Steubenville Atlanta, co-sponsored by Life Teen, is one of 19 summer youth conferences offered by Franciscan University of Steubenville, Ohio. Speakers included Mark Hart, known as the “Bible Geek”; Mary Bielski, who leads “Glory,” a Eucharistic adoration celebration for teen and college students; and host Ennie Hickman, who worked in parish youth ministry for eight years and is now a full-time domestic missionary, along with his wife.

Musicians entertaining and educating the throngs of fist-waving fans were Matt Maher, one of the most popular contemporary Catholic music artists in the country, and Bob Lesnefsky with his stage name: Righteous B.

The event had separate sessions for men and women, along with small group discussions. Workshops taught topics from Mary and the saints and “Living Justice—Living Mercy” to vocations and the Mass.

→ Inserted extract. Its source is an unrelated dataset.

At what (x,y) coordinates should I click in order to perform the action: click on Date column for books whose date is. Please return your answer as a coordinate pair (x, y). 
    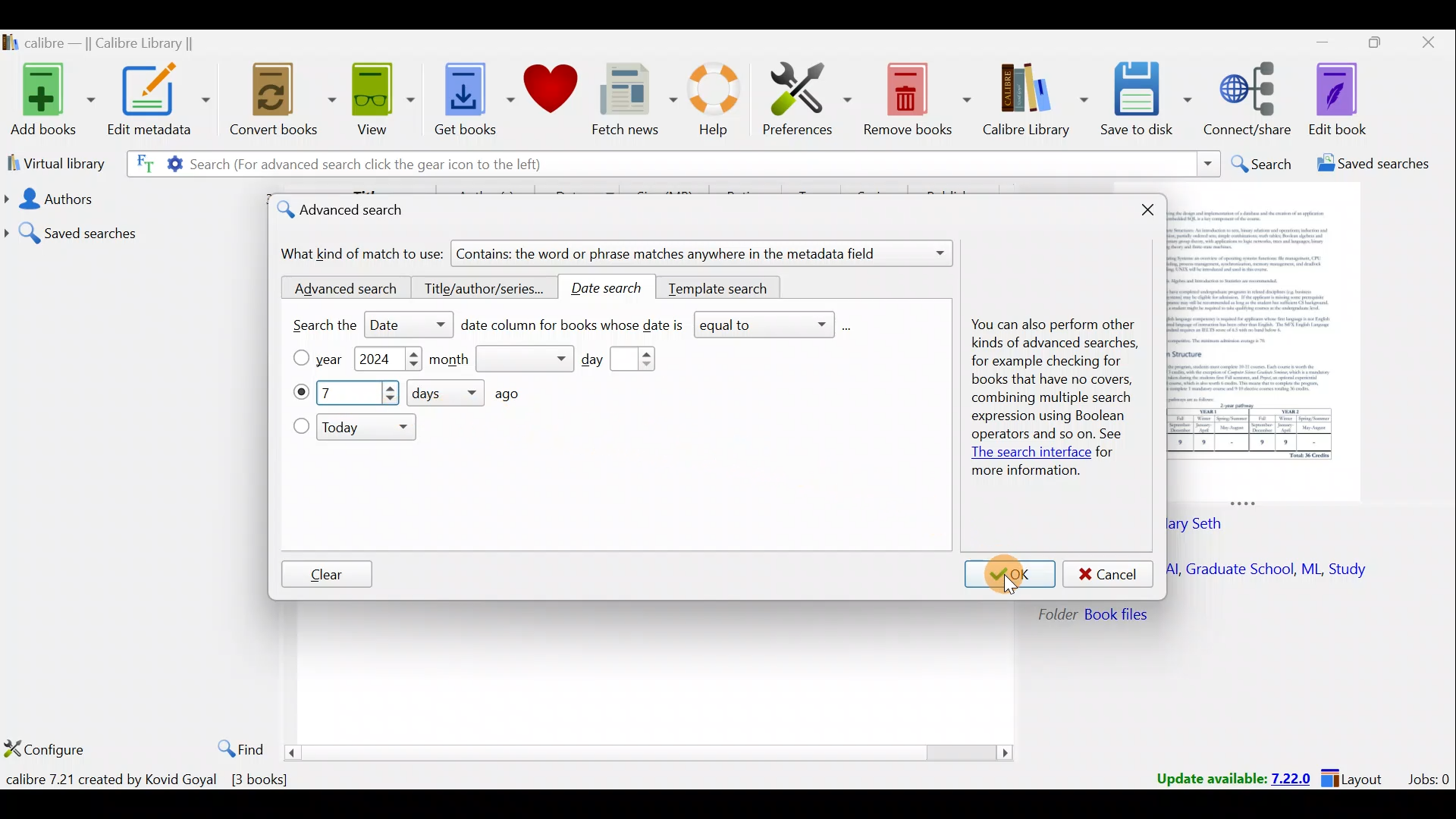
    Looking at the image, I should click on (573, 328).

Some 14 priests assisted by several deacons celebrated the Saturday morning Mass. The homilist, Father Nicholas Schumm, of Pensacola, Fla., urged the young people to develop a friendship with Jesus and with people who will care for their well-being.

“One of God’s greatest gifts is friendship. Jesus thirsts for your friendship,” he said.

This year’s theme was taken from the Old Testament book of I Chronicles: “Above All.”

The message struck home with Brandon Vuksanovich, 15, of Winston Salem, N.C. He and some 60 young people from St. Leo the Great Church drove more than five hours to get here. The group stood out with T-shirts of “Top 5 Catholic Pick Up Lines,” including “Is that a new perfume or the odor of sanctity?”

It was Vuksanovich’s second trip to the conference. The first trip inspired him to take his faith more seriously, so he became an usher at his church.

“It turned out to be one of the best things I’ve done in my life,” he said. “I felt I drew more closely to Christ.”

He welcomed the second trip. The message he heard was “If you put God first, everything else will fall into place.”

Lauren David and two other friends from Columbus, Miss., attended this year’s Steubenville Atlanta Conference. Photo By Michael Alexander

Patrick Kim, 14, who is an incoming freshman at Duluth’s Northview High School and attends Korean Martyrs Church, Doraville, was initially skeptical about spending a weekend during vacation at the event. Kim was one of close to 20 from the Atlanta Archdiocese parish.

But the enthusiasm here won him over.

“It was better than I expected because during Mass it brings me closer to God,” said Kim, an altar server.

Kim said the message he heard was to “try to stay close to God even if I am not at a retreat.”

Three best friends from Columbus, Miss., found themselves in a sea of Catholics. Usually, they are odd ones out in the community in northeast Mississippi.

Mary Bielski prays with the large audience of women during their morning breakout session. Photo By Michael Alexander

Lauren David, Margo Friloux, Courtney Freeland, all 16, were taking it all in.

A highlight for them was just seeing other Catholic teenagers. Freeland said, “It’s different seeing so many our age.”

And the worship style, with raising hands in praise and Eucharistic adoration with young people, is new, David said. “It was a really big change for me. It is a lot more fun.”

Friloux said Catholics are very much a minority in her town, so to see others is a nice change.

“It’s easier to open up about (being Catholic)” and “proud of faith” here, she said.

Brittany McCormick, from North Carolina, is making her fourth visit to the conference. “Life happens. And you need that renewal every year to just get stronger. It refreshes your view of God and Catholic. It is incredible,” she said.